Al sinds 2011 heeft Amsterdam een performancefestival dat, ondanks de populariteit onder kunstenaars van alle snit om zich weinig meer gelegen te laten liggen aan klassieke discipline-indelingen, nog steeds op erg weinig institutionele ondersteuning kan rekenen. (meer…)
De afgelopen week was voor de achtste keer het performance festival FLAM te gast in kunstenaarssociëteit Arti et Amicitiae aan het Amsterdamse Rokin. Forum for Live Art Amsterdam wordt sinds jaar en dag gerund door Rose Akras, de afgelopen jaren samen met Titus Nouwens, Olivia Reschofsky en Alice Pons.
Na het sluiten van festival Something Raw is FLAM, naast incidentele aandacht bij Veem, Mediamatic, Stedelijk Museum, Lima, Occii en Why Not nu eigenlijk de enige organisatie in Amsterdam die structureel aandacht heeft voor performance.
Terwijl het experimentele, conceptuele en fysieke theater in Nederland behoorlijk onder druk staat, althans als ik dat vanuit de dans bekijk, is in de beeldende kunst de performance al jaren helemaal terug van weggeweest. Toch was er tijdens FLAM weinig te merken van een bepaalde ontwikkeling in de performance of een voorsprong ten opzichte van theater. Je zou eerder kunnen stellen dat veel performers zich juist richting het theater begeven, in bonte combinaties van dramatisch georganiseerd geluid, licht, tekst, beeld en een meer of minder dramatisch lichaam. Ook het publiek op de verschillende avonden stelde zich vaak op een stil toeschouwen in.
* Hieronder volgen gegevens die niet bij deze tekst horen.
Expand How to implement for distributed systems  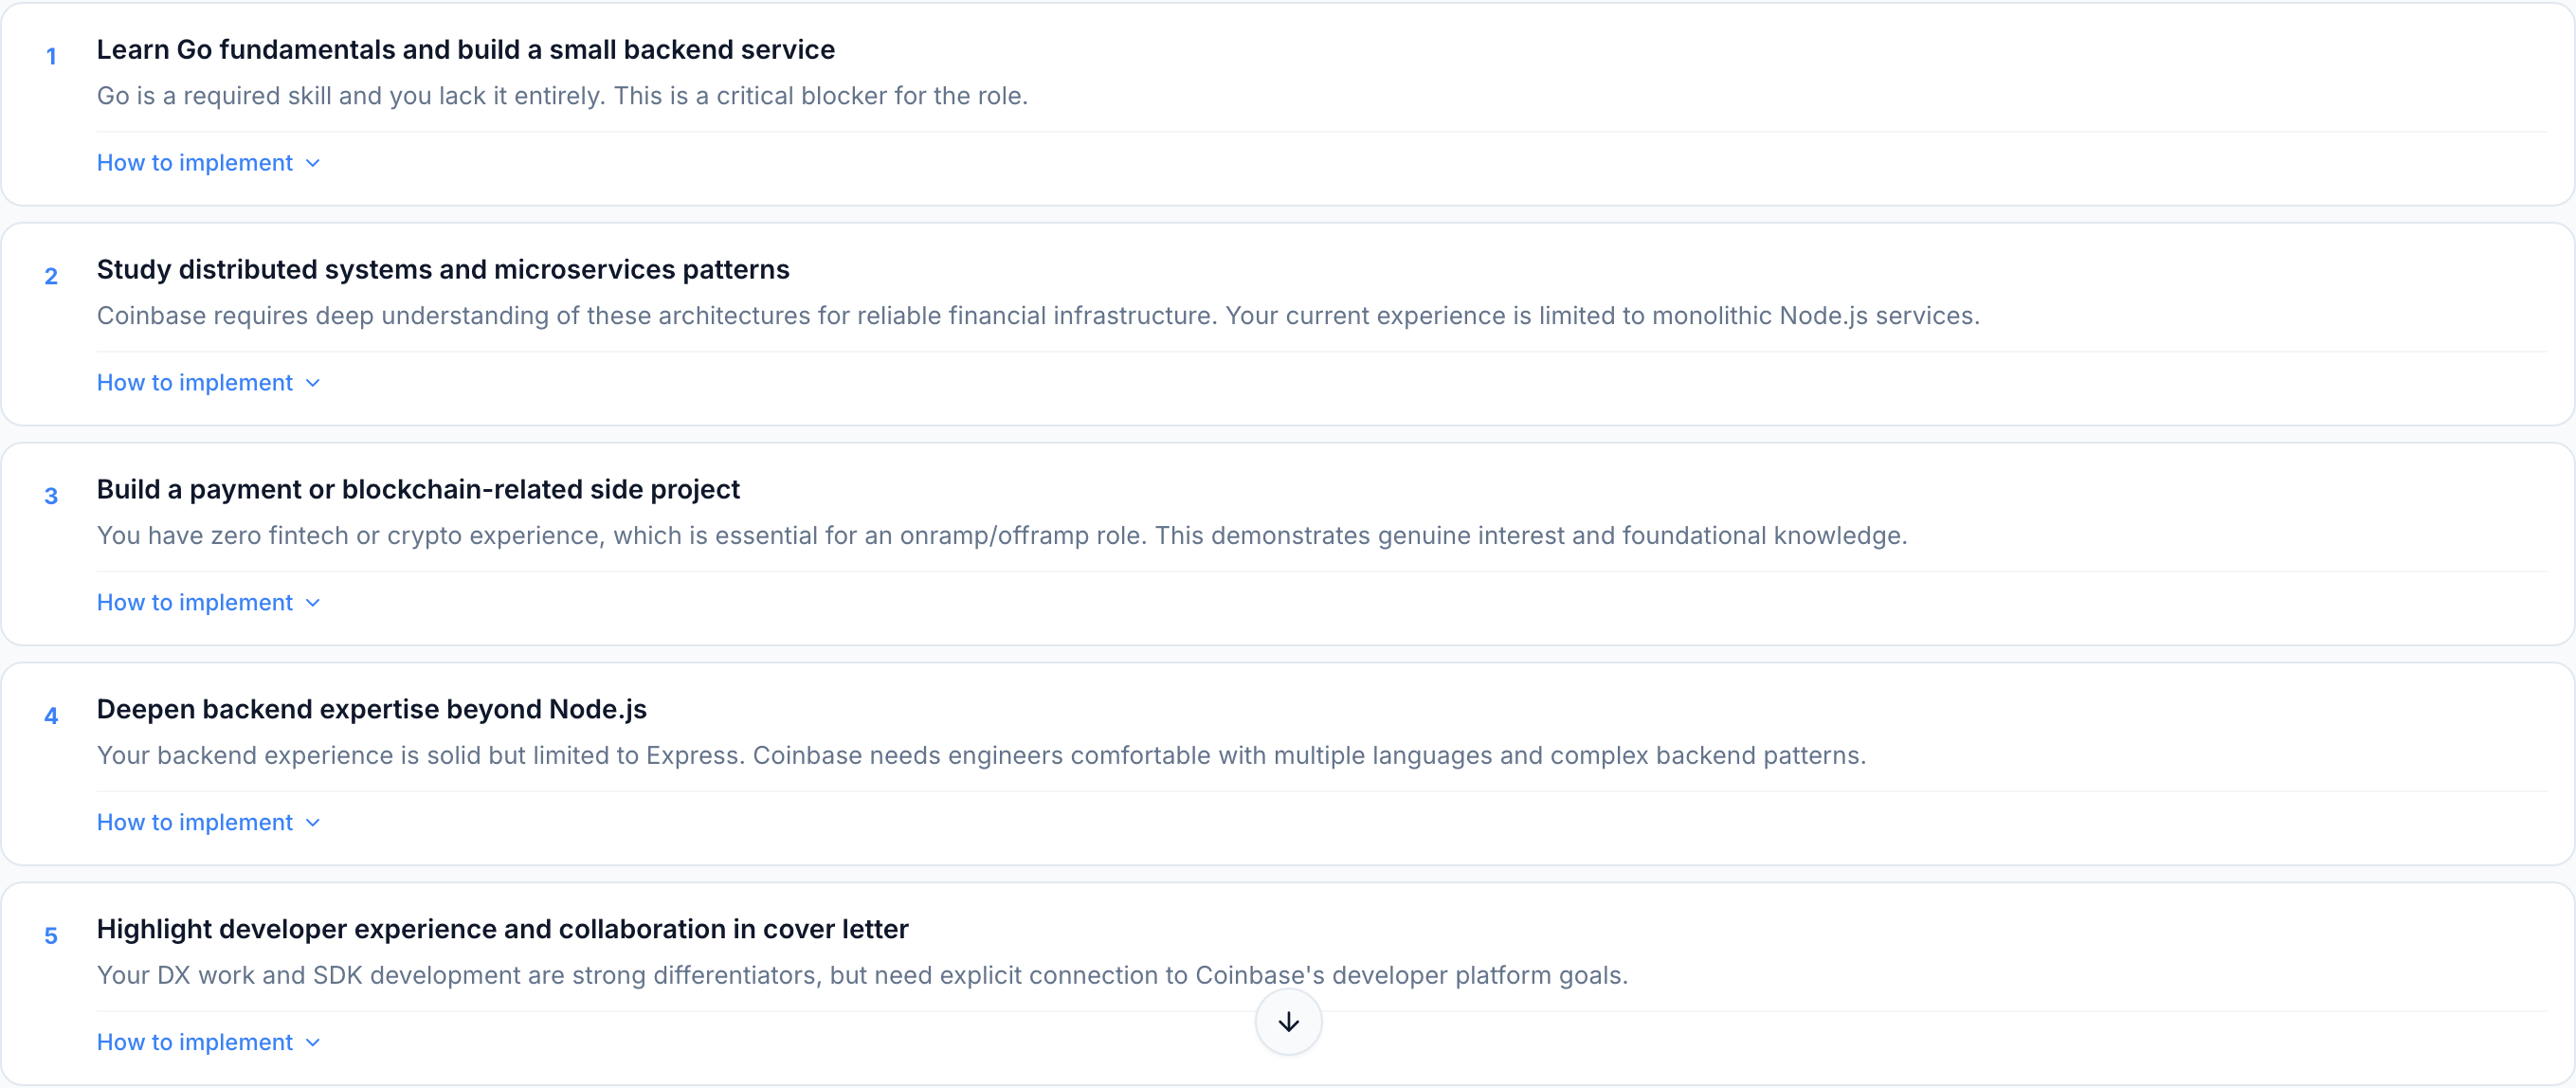pyautogui.click(x=195, y=383)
Alhoewel niet iedere act daar expliciet om vroeg, namen de bezoekers vaak al vanaf het begin halfronde cirkels op de vloer in, als rondom een poppenkast.
Identiteit en body politics maakten het leeuwendeel van de performances uit (voor zover ik ze zag). Queer en black identity, posthumanisme en materialisme, transgressie en neoliberalisme, het zijn enigzins voorspelbare elementen voor wie de activistische kunstagenda in de gaten houdt.
Opvallend was de performance van PRICE (Mathias Ringgenberg), Where Do You Wanna Go Today, die een hoogst persoonlijk relaas over seksuele ontmoetingen en eenzaamheid verbond met door de tentoonstellingsruimte reizende houten frames, waaruit het schilderij of welke vorm van voorstelling dan ook was weggelopen. Met dramatisch kleurgebruik in kostuums en stem, zang en declamatie, en verwijzingen naar de indeling van een toneelstuk met wel 16 bedrijven, appelleert Ringgenberg niet alleen aan theater of het theatrale kleurgebruik van Carravaggio, maar ook aan sentimentaliteit, kitsch, glitch en trash. Ingenieus vormgegeven kostuums leveren steeds nieuwe schilderijen (binnen of buiten de lijsten) en sculpturen op en fascineren in relatie tot de tekst. Toch blijft de portee behoorlijk narcistisch.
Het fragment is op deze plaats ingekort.